Développant ses arguments devant la salle attentive, malgré les deux jours de travaux soutenus, P. Meirieu poursuit son raisonnement : « la pédagogie s’inspire donc parfois d’une forme de naturalisme médical qui génère des malentendus dépassant l’anecdotiques, et nous alertent sur la nécessité de ne pas confondre les métaphores et les concepts, par une exportation indue d’un domaine dans un autre ». La métaphore médicale et le couple diagnostic/remédiation renvoient pour lui à une vision applicationniste, individualisante et biologisante de l’échec scolaire. Il plonge la salle dans un éclat de rire en fustigeant les épidémises de « dys » : « Pourquoi ne reconnaît-on pas les « dysgéographiques », ceux qui confondent les vallées fluviales et les vallées glaciaires ? »

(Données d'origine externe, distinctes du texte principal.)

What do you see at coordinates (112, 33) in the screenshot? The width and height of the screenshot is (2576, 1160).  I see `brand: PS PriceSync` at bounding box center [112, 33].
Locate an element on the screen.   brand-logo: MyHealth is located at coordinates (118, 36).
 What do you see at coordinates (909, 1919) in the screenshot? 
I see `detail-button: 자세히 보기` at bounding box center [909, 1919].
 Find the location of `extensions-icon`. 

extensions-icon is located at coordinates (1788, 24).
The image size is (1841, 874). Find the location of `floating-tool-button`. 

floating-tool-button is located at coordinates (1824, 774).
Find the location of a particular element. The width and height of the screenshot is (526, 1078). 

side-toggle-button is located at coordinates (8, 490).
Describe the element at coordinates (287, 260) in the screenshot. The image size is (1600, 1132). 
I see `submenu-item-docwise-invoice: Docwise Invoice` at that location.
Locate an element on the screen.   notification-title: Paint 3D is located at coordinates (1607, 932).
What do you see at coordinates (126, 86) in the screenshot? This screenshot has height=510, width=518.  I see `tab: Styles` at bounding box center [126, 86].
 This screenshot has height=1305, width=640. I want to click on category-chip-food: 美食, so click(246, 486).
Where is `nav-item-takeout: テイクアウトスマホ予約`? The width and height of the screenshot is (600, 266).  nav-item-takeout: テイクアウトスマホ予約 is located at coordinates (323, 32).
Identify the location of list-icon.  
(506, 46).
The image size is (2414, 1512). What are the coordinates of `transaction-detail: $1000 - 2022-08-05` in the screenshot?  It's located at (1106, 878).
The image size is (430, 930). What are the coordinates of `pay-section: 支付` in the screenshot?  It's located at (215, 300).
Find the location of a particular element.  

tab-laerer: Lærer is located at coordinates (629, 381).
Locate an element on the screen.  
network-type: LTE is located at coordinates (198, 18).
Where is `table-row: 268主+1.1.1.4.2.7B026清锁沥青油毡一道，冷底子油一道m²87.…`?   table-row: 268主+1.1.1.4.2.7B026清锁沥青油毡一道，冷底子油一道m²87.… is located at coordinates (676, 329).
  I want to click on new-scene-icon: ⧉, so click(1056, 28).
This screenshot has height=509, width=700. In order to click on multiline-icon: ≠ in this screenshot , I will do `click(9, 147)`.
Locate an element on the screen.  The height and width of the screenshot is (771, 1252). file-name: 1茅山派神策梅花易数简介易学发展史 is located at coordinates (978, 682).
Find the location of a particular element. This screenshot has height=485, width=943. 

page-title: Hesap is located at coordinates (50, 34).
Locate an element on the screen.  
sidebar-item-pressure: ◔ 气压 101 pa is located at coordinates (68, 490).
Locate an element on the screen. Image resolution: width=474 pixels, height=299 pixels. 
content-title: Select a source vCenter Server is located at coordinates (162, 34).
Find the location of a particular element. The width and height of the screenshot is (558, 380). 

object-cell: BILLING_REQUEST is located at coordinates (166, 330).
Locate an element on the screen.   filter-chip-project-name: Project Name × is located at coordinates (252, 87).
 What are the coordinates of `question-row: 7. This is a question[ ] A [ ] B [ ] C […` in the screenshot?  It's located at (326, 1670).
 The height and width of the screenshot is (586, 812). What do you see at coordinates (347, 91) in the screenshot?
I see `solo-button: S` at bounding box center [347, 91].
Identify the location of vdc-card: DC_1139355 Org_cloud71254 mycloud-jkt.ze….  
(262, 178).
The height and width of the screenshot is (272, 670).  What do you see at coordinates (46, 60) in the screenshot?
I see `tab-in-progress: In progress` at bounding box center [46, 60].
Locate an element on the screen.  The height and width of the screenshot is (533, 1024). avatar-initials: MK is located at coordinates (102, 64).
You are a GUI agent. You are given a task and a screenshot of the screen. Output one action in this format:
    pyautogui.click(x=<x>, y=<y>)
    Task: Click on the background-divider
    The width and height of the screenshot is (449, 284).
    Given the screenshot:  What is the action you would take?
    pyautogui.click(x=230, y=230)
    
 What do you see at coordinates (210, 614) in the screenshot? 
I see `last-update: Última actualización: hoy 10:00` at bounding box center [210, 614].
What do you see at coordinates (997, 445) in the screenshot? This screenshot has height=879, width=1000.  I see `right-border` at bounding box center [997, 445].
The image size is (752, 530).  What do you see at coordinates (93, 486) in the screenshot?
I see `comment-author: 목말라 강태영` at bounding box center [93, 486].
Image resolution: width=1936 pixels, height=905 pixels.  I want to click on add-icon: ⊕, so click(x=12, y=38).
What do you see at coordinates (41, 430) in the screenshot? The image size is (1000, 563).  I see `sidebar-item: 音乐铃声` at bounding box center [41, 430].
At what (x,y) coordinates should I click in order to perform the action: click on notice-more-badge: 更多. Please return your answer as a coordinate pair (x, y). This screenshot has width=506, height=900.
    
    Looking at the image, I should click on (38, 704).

Retour sur l’émergence de la pédagogie moderne.
Plusieurs médecins furent des précurseurs en matière de pédagogie, certains nourris de présupposés leur faisant penser que le corps et l’esprit sont des réceptacles plastiques à former, d’autres plus nourris de références chrétiennes, comme M. Montessori.
Quand Pestalozzi se donne comme objectif d’éduquer les inéducables, il fonde l’insurrection pédagogique de la modernité, en tentant de faire réussir tous ceux dont on pense qu’ils ont une place dans l’humanité.
Mais au-delà des références, on reste toujours plus ou moins nourri de références naturalistes.
La pensée actuelle sur l’Education vit encore avec des reliquats de cette médecine mécanique.
Makarenko, en 1924, rompt brutalement avec le paradigme médical, et revendique de « ne pas connaître la maladie » de ceux qu’on lui demande de « traiter » : il demande qu’on ne lui envoie aucune évaluation des « colons » dont il a la charge, et constate rapidement que les comportements changent, dès lors que les éducateurs se détachent de l’image du passé détestable. P. Meirieu y voit un parallèle avec ce qu’on vit aujourd’hui : le diagnostic peut être nocif, s’il enkiste l’enfant dans son passé négatif. Il demande toutefois confondre l’ignorance et l’effet de l’ignorance : « Comme chez Jacotot (« le maître ignorant »), ce n’est pas parce que le maître est ignorant que les élèves apprennent, c’est parce qu’il organise les conditions de l’apprentissage sans se contenter de poser des a-priori sur ses capacités… »
Médical ou pédagogique : derrière les dispositifs, chercher le modèle…
Passer de « décrire pour prescrire » à « comprendre pour inventer », c’est opérer une rupture complète. Il s’agit désormais de comprendre comment on peut changer le milieu d’apprentissage, non par pour traiter le sujet, mais le faire devenir capable d’entrer dans des apprentissages.
« Ces deux logiques peuvent prendre les mêmes formes institutionnelles, c’est bien ce qui rend notre travail difficile. Dénoncer les dispositifs, c’est utile, mais ce qui est plus efficace est de comprendre ce qui est en action ».
Les deux modèles, médical ou pédagogique, sont toujours en tension : dépistage ou repérage ? Identification des symptomes ou vigilance sur les alertes ? Diagnostic monofactoriel ou situations polyfactorielles ? Identifier les déficits ou chercher les ressources et les leviers ? Remédiation ou invention de nouvelles médiations ? Enfermement ou accompagnement ? Individualisation ou socialisation des apprentissages ? « Ce sont tous ces paramètres qui permettent de discriminer, de trouver la ligne de partage ce qui relève de l’utopie du classement ou de l’utopie de la mobilité… Il faut « aller y voir de près », dans les pratiques réelles mises en œuvre. »
La conclusion est envoyée, sans concesion, faisant résonner dans les têtes celles d’ Yves Clot la veille :
« C’est une posture exigeante et complexe, mais indispensable pour aider le pédagogue à penser. S’il est insécurisant, voire fascinant, de penser que la médecine ne va pas régler tous les problèmes sociaux, il est éminemment nécessaire de ne pas s’aliéner la pensée politique qui permet de « faire société ». « L’élève est malade ? Soignez le milieu ! » disait Makarenko.